Emerging international guidelines for the prevention of mother-to-child transmission of HIV infection across sub-Saharan Africa call for the initiation of a triple-drug antiretroviral regimen containing tenofovir, a potentially nephrotoxic agent, in all HIV-infected pregnant women at the first antenatal clinic visit. While there are significant benefits to the rapid initiation of antiretroviral therapy (ART) in pregnancy, there are few data on the prevalence of pre-existing renal disease in HIV-infected pregnant women and in turn, the potential risks of this approach are not well understood. We analysed data on renal function in consecutive patients eligible for ART at a large primary healthcare clinic in Cape Town. All individuals were screened for renal dysfunction via serum creatinine and estimation of creatinine clearance via the Cockroft-Gault equation. Over a 2-year period, 238 pregnant women, 1014 non-pregnant women and 609 men were screened to initiate ART. Pregnant women eligible were significantly younger, in earlier stages of HIV disease, had higher CD4 cell counts and lower HIV viral loads, than non-pregnant adults. The median serum creatinine in pregnant women (46 µmol/L) was significantly lower and the median creatinine clearance (163 ml/min/1.73 m(2) ) was significantly higher than other groups (P < 0.001 and P = 0.004, respectively).

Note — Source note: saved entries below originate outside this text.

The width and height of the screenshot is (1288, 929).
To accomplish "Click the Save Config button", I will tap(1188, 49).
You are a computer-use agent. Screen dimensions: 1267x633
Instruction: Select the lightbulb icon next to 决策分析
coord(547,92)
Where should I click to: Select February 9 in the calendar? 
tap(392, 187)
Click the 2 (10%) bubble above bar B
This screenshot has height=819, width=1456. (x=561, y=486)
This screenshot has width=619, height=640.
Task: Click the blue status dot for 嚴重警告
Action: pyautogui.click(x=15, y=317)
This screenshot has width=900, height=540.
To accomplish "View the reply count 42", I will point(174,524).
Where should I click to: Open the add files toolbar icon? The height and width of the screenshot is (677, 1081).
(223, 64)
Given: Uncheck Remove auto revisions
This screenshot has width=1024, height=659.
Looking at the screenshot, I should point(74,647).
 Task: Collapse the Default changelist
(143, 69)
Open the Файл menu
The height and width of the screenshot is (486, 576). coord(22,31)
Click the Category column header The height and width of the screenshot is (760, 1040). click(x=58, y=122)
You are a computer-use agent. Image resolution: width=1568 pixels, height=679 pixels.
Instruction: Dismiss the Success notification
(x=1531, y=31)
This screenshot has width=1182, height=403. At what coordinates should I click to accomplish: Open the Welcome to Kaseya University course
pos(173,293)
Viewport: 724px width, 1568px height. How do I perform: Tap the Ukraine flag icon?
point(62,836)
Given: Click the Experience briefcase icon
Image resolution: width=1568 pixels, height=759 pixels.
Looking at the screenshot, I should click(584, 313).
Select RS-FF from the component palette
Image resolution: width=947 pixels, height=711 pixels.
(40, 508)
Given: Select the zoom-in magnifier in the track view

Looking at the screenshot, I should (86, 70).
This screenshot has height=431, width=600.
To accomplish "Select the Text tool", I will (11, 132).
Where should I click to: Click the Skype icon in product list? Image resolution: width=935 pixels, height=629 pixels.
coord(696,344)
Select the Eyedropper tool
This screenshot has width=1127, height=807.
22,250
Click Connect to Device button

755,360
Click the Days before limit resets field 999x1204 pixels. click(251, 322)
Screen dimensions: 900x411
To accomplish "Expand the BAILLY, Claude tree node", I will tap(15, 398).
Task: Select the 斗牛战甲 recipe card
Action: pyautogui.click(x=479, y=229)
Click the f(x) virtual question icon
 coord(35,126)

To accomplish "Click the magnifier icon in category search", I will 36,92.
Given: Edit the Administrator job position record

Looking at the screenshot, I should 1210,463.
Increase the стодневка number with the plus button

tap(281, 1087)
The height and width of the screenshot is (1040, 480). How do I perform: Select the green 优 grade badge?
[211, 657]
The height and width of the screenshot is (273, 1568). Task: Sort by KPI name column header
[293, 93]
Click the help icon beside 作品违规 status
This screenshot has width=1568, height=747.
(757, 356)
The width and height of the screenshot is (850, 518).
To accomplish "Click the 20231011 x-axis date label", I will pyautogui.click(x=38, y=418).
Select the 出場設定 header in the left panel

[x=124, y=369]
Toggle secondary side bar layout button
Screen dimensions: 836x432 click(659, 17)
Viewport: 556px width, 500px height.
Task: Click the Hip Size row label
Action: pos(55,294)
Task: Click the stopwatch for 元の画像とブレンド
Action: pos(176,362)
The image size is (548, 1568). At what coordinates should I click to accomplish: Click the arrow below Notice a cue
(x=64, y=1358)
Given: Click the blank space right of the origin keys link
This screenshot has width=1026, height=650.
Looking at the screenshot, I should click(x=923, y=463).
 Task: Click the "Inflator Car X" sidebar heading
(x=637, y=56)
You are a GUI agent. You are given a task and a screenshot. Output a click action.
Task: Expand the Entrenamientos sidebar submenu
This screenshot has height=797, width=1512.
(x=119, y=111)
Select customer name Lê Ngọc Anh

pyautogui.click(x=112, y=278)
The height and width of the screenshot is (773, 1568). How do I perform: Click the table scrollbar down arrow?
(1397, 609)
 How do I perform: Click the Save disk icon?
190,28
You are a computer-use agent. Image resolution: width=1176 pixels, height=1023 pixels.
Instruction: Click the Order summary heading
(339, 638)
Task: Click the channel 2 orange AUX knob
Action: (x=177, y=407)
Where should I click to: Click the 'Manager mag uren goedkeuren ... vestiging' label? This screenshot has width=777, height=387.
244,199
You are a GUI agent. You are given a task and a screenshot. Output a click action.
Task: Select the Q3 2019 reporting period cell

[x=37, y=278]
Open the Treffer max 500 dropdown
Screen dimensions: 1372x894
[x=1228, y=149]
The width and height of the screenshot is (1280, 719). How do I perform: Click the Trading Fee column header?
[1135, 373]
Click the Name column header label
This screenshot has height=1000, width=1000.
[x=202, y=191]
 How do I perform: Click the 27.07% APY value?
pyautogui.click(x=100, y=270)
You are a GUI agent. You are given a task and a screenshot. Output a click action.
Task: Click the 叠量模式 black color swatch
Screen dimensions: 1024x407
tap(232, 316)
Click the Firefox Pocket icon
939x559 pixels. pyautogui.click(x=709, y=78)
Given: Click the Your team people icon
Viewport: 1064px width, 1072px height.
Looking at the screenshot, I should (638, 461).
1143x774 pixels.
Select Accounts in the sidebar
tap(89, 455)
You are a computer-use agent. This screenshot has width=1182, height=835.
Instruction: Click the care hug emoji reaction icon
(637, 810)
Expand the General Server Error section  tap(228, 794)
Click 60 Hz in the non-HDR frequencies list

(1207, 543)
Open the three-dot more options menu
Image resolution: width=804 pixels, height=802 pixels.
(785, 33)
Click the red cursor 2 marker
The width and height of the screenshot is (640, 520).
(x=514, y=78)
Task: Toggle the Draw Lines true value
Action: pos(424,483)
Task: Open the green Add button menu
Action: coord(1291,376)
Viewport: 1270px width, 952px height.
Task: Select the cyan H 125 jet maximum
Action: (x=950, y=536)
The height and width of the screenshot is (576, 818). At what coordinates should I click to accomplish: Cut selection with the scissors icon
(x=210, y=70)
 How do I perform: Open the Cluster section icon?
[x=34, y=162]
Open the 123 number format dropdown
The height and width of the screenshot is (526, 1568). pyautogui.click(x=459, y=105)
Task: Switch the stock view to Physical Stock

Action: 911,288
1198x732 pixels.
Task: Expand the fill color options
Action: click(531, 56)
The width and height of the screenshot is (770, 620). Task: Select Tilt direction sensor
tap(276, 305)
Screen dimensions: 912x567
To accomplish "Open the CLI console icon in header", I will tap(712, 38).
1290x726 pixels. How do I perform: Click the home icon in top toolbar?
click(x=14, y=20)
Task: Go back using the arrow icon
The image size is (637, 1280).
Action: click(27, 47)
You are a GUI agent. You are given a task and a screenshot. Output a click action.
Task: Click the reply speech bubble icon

Fewer than 1% of pregnant women had moderate renal dysfunction before ART initiation, with no instances of severe dysfunction observed, compared to 7% moderate or severe renal dysfunction in non-pregnant women or men (P < 0.001). Renal dysfunction in HIV-infected pregnant women is significantly less common than in other HIV-infected adults eligible for ART. The risks associated with initiating tenofovir immediately in pregnant women before reviewing serum creatinine results may be limited, and the benefits of rapid ART initiation in pregnancy may outweigh possible risks of nephrotoxicity.